WHAT TO PRODUCE: When you have gone through the records, report how many lines include "agent", giving the number and nothing more.

DATA SUPPLIED:
★ ★ ★ ★

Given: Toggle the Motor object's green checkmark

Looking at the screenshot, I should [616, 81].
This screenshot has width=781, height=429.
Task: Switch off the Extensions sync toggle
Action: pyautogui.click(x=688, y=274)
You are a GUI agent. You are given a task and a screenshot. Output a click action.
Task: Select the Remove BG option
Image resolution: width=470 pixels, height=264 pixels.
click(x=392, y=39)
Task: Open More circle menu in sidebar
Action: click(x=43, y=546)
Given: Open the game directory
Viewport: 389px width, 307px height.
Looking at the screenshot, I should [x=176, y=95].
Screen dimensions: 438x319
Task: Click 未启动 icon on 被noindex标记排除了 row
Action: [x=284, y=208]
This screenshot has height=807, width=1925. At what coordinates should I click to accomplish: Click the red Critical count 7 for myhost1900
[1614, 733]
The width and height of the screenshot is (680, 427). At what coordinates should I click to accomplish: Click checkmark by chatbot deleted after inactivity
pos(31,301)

★ ★ ★ ★

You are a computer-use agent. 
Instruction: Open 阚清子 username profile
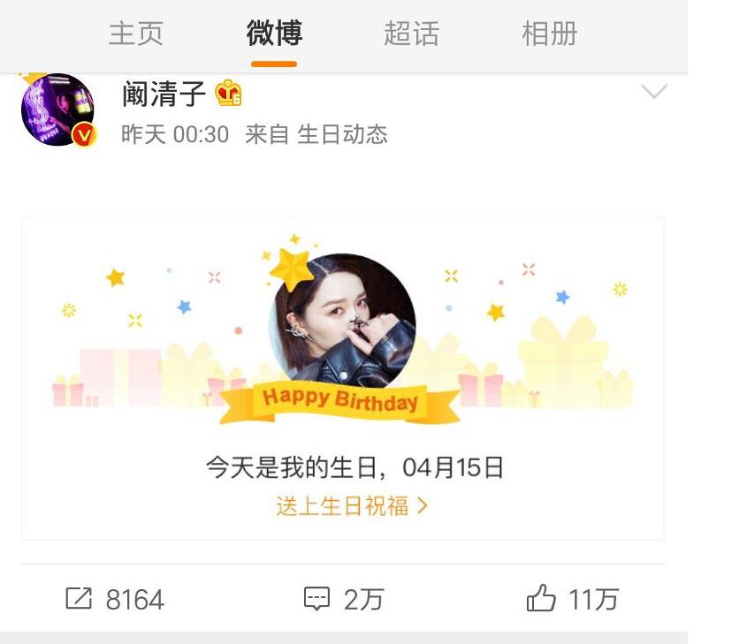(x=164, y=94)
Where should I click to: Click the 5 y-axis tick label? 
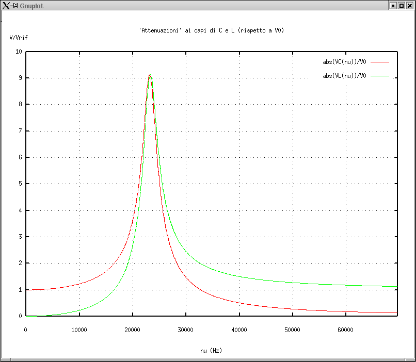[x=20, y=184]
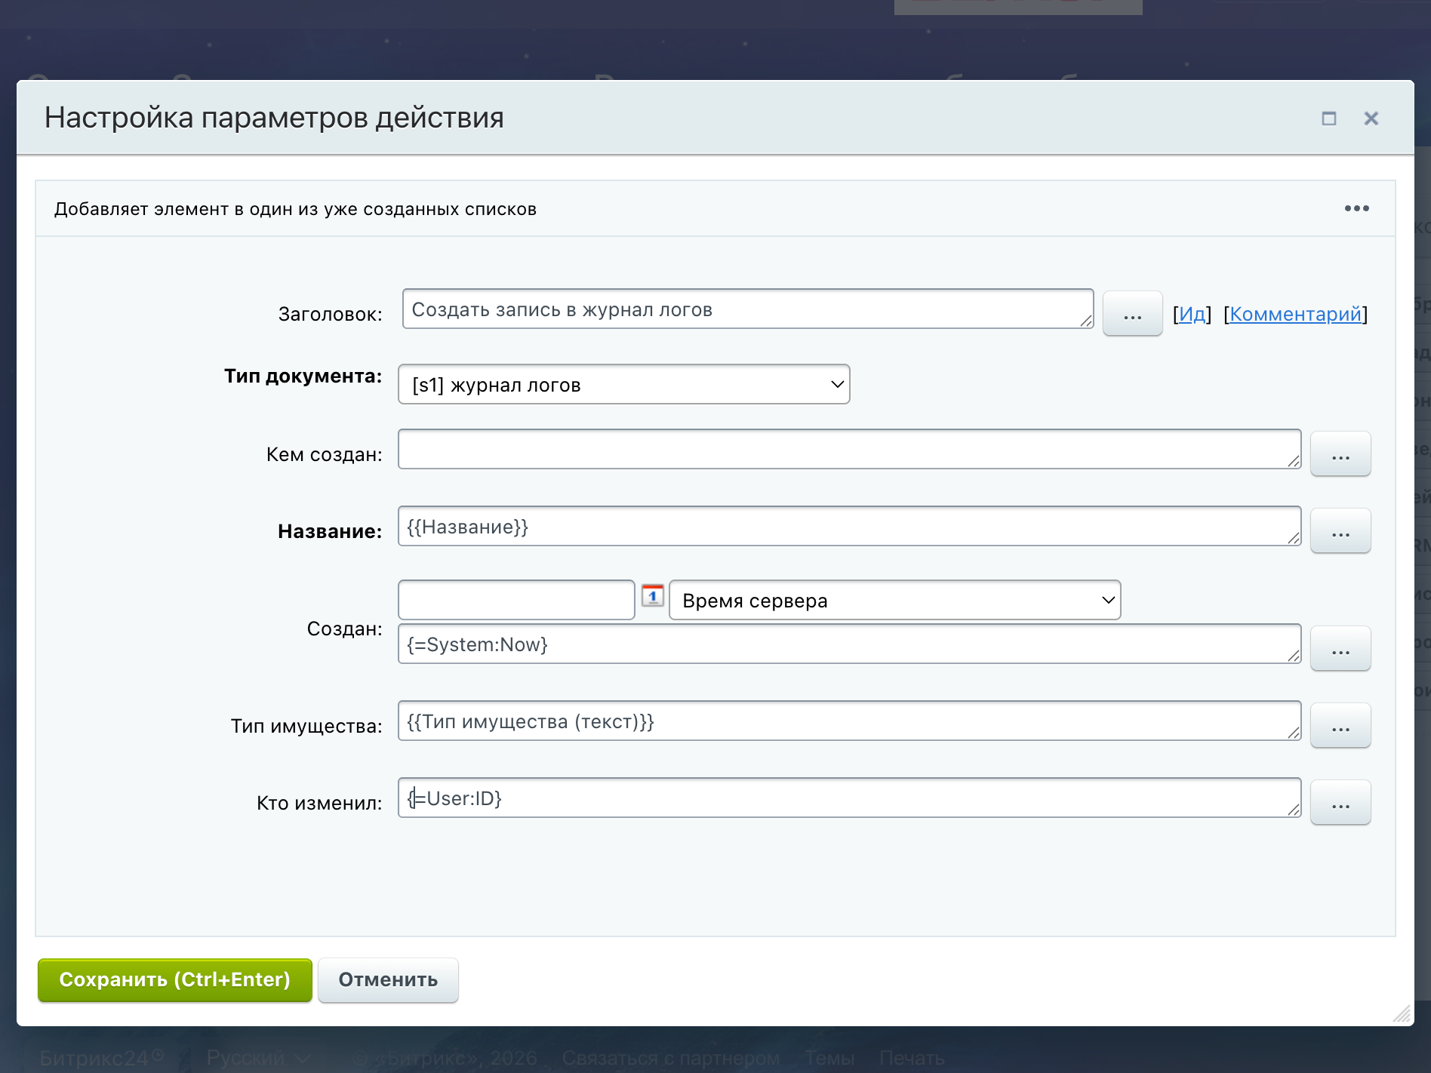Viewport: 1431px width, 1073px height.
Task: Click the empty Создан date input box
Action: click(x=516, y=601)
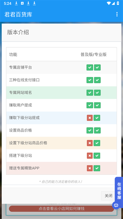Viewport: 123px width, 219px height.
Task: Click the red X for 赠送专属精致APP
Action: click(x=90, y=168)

★ ★ ★ ★

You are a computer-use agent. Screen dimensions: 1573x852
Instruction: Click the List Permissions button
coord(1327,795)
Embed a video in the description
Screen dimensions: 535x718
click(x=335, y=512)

★ ★ ★ ★

TASK RESPONSE: 3